Viele Gruppen treffen sich hier zum Yoga oder Tai Chi in freier Natur, beobachtet werden sie dabei oft nur von Ruhe liebenden Joggern oder Anhängern des Nordic Walking. Einige Wassersportarten sind im Englischen Garten ebenfalls möglich; dazu gehören das Schwimmen im Schwabinger Bach und im Eisbach, Rudern und Tretboot fahren auf dem Kleinhesseloher See und Surfen auf dem Eisbach. Die stehende Eisbachwelle am Südende des Parks hat bei den Surfern mittlerweile weltweit Anerkennung gefunden, viele Zuschauer nutzen die Brücke an der Prinzregentenstraße als Logenplätze für die spektakulären Wellenritte der Eisbach-Surfer.
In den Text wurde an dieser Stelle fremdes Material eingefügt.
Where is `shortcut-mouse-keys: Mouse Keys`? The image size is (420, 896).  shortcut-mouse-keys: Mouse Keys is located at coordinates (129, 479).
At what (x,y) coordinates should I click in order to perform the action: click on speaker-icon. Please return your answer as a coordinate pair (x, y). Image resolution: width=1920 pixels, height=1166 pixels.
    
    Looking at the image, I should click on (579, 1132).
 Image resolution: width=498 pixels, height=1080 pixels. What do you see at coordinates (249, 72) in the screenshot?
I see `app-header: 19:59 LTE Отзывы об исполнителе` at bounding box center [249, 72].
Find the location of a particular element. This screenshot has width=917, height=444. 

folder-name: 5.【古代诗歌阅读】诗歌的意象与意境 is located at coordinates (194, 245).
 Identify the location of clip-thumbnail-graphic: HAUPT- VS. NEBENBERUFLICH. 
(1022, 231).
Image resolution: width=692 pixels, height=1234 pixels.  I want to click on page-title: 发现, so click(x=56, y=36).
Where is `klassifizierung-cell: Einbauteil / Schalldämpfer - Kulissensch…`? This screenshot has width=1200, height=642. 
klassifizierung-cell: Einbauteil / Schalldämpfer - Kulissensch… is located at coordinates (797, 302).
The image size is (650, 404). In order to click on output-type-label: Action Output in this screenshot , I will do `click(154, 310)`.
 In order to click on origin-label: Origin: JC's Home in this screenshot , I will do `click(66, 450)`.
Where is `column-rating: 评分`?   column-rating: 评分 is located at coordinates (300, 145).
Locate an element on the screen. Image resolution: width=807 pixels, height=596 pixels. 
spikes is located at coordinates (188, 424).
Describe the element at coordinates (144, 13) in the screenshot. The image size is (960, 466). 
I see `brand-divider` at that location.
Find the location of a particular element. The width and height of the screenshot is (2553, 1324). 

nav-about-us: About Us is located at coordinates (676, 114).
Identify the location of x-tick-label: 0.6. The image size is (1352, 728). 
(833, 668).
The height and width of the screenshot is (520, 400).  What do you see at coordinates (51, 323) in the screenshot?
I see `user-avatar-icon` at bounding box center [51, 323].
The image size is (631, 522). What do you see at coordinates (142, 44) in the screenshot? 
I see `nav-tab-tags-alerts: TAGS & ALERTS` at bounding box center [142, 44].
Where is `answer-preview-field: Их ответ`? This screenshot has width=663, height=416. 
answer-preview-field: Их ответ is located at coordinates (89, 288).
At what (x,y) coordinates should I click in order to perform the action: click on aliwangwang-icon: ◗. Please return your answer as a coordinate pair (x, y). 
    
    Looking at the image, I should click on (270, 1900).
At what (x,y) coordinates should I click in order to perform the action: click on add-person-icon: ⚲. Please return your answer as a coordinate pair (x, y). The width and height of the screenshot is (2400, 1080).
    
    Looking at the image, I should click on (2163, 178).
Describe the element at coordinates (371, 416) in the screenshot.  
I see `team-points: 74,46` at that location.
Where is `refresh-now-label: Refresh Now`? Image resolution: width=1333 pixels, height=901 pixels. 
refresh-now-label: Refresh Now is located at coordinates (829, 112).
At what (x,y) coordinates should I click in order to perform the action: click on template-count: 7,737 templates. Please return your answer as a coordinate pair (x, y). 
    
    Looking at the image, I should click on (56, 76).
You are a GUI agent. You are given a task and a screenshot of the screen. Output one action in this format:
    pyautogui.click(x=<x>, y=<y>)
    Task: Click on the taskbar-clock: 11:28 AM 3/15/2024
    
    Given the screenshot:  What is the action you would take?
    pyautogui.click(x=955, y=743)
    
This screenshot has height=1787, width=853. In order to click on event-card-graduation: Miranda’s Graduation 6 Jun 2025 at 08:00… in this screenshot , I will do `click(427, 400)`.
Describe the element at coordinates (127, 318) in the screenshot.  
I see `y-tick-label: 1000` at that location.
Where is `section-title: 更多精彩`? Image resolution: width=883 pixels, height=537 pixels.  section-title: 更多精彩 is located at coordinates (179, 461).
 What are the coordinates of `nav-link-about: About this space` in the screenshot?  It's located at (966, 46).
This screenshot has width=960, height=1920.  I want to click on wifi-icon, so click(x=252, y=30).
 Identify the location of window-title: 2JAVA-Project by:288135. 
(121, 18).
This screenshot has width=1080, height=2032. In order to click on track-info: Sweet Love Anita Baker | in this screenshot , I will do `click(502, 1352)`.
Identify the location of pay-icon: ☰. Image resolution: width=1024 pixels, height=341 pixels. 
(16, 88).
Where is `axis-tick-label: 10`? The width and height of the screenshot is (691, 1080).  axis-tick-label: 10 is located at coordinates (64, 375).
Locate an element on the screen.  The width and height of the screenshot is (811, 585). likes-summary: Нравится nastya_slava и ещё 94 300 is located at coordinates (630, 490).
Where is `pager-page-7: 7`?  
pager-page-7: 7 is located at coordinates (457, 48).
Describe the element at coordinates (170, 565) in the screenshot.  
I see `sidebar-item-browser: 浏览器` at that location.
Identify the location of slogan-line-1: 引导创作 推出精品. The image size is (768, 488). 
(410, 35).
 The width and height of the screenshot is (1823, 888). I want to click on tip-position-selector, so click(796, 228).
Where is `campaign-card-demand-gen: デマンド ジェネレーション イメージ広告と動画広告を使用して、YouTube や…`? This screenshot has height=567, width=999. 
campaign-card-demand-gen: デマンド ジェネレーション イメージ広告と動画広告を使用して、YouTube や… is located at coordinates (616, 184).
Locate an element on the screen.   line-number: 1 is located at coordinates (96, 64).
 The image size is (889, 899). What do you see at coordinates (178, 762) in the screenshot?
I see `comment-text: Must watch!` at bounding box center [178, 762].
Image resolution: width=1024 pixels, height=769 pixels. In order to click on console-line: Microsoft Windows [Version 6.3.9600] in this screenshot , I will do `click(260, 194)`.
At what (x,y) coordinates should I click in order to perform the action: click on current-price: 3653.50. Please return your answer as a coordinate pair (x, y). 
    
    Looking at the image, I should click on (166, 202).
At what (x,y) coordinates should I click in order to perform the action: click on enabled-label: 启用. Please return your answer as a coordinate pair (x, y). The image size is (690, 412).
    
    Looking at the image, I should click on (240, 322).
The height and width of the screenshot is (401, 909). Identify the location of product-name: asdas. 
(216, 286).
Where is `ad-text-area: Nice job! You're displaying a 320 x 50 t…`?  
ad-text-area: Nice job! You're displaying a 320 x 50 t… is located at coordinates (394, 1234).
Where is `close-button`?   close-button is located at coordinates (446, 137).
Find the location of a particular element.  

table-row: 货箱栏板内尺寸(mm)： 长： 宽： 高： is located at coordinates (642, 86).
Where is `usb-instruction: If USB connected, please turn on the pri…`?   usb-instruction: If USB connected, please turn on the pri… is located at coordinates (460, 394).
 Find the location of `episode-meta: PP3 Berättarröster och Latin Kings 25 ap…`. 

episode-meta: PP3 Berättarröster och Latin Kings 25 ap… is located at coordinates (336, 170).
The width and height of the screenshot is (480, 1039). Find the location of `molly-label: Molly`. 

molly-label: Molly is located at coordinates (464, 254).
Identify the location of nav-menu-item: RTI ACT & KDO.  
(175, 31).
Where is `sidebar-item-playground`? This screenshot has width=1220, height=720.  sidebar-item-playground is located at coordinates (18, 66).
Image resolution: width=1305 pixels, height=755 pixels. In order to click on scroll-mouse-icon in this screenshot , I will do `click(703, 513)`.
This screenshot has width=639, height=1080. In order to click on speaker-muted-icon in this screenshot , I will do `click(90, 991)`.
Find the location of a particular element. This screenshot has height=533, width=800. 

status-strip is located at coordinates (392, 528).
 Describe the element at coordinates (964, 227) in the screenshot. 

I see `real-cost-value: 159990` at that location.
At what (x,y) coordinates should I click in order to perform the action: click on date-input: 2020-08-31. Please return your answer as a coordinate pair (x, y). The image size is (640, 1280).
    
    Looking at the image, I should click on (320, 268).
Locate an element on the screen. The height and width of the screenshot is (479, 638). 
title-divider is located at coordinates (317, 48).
Im Winter gehört der Englische Garten bei ausreichender Schneelage in weiten Teilen den Skilangläufern, außerdem ist auf dem zugefrorenen Kleinhesseloher See das Eislaufen erlaubt. Der Hügel am Monopteros gilt als ältester Skihang in Bayern; wo heute ausgelassene Rodelpartien stattfinden, machte bereits 1888 der bayerische Wintersportpionier August Finsterlin heimlich in der Nacht die ersten Fahrversuche auf Skiern.
Sehen und gesehen werden – die Freiluftbühne Englischer Garten München
Neben seinen Funktionen als Erholungs- und Sportstätte dient der Englische Garten auch als Szenetreffpunkt, besonders hervorzuheben sind hier der Monopteros und der Biergarten am Seehaus. Eine Institution an der Eisbachwelle stellt der Kiosk „Fräulein Grüneis“ dar, der 2008 in einem historischen Toilettenhäuschen von 1904 eröffnet wurde; seitdem stärken sich nicht nur die Eisbach-Surfer mit Brotzeiten, Suppen und Pasta an diesem bereits legendären Imbiss. Bei ihren Trainingsläufen lernen vor allem Jogger die imposanten Ausmaße der Parkanlage kennen, wesentlich bequemer geht dies jedoch auf einer Fahrt mit der Pferdekutsche oder bei einer Tour mit der Fahrrad-Rikscha; beide Angebote starten jeweils am Biergarten Chinesischer Turm.
Eine andere, intensive Möglichkeit zur Erforschung des Parks ist das Geocaching; die Suche nach dem versteckten „Cache“ beginnt am Isarring und dauert rund 1,5 Stunden (Streckenlänge 3,0 km). Ein sehr ruhiges Vergnügen stellt dagegen die traditionelle Teezeremonie dar, die regelmäßig im Japanischen Teehaus zelebriert wird. In der Adventszeit verwandelt sich der Platz um den Chinesischen Turm in einen romantischen Weihnachtsmarkt, der bei einem Glühwein die Hektik der nahen Innenstadt vergessen lässt. Das absolute Highlight im Englischen Garten bildet Münchens größte Tanzveranstaltung, bei der sich traditionell an einem Sonntag Ende Juli bereits um 4 Uhr über 20.000 kostümierte Besucher am Chinesischen Turm zum Tanzen und Feiern versammeln – zum Kocherlball.